Disclosure does not invalidate research. However, in courtroom settings, such disclosures inevitably prompt heightened scrutiny. Judges and juries are entitled to consider whether conclusions align with methodological rigor or litigation posture.

That scrutiny is especially warranted where conclusions are framed as supporting causation, despite explicit acknowledgments that association alone does not establish cause and effect.

Genetics and Established Risk Factors

One point on which experts broadly agree is that genetics represent the most significant risk factor for autism spectrum disorder. Additional factors—including advanced paternal age, preterm birth, and maternal health complications—are also well documented.

High-quality epidemiological studies routinely account for these variables. Lower-quality studies often do not. From an expert testimony standpoint, failure to control for known risk factors materially weakens any causal inference.

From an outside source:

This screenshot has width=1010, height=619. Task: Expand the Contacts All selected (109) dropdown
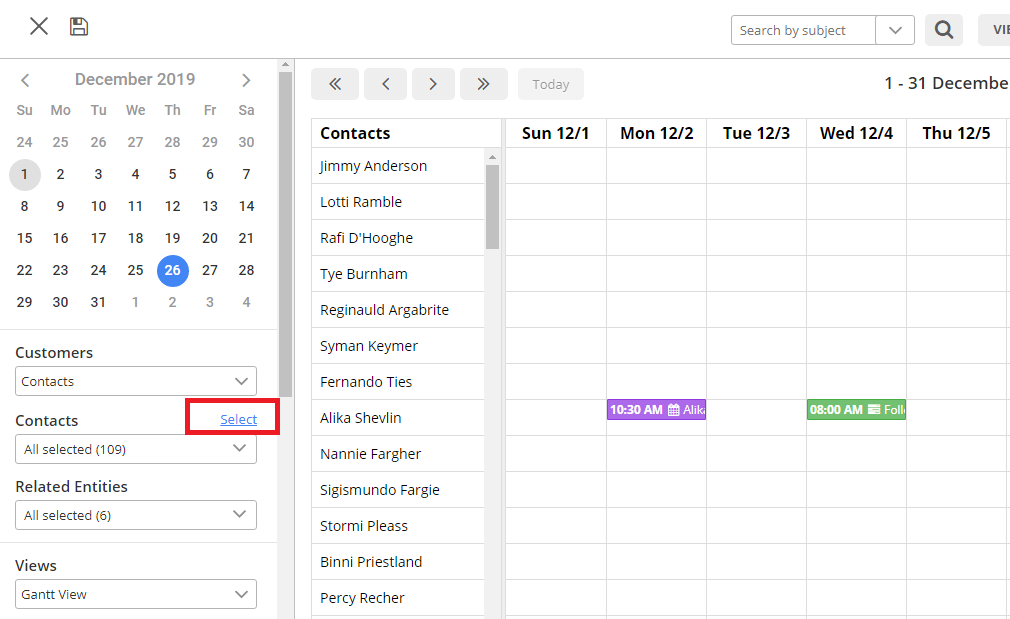[136, 449]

It is also worth noting that no plausible biological mechanism has been conclusively established by which therapeutic acetaminophen use, at recommended doses, would independently cause autism. While biological plausibility is not strictly required, its absence further limits the strength of causation claims.

Public Health Consequences of Overcorrection

A commentary published alongside the Lancet review, authored by researchers from the London School of Hygiene & Tropical Medicine, Children’s Hospital Colorado, and other institutions, raised a separate concern. Discouraging acetaminophen use during pregnancy, they cautioned, may lead to inadequate treatment of pain, fever, or infection.

That risk is not hypothetical. Untreated maternal fever and infection are associated with well-established adverse fetal outcomes, including neurodevelopmental harm. From a risk-benefit perspective, discouraging a widely used medication without compelling causal evidence may itself cause preventable harm.

For expert witnesses, this underscores a broader responsibility: opinions offered in litigation do not exist in isolation. They influence public understanding, clinical practice, and policy decisions.

Conclusion: Evidence, Expertise, and Restraint

The debate surrounding acetaminophen and autism illustrates the importance of evidentiary discipline. Observational studies can generate hypotheses, but they cannot substitute for rigorous causal analysis. Courts, regulators, and the public deserve conclusions that reflect the full weight of evidence, not its most provocative elements.

When the most methodologically sound studies are prioritized—particularly those accounting for shared genetics and environment—the alleged association between prenatal acetaminophen exposure and autism is not supported.

As Dr. Khalil observed, when appropriate analytical frameworks are applied, “the association is not seen.” That finding reflects both sound science and the level of proof required when science is asked to serve society, the courts, and the individuals whose lives may be affected by its interpretation.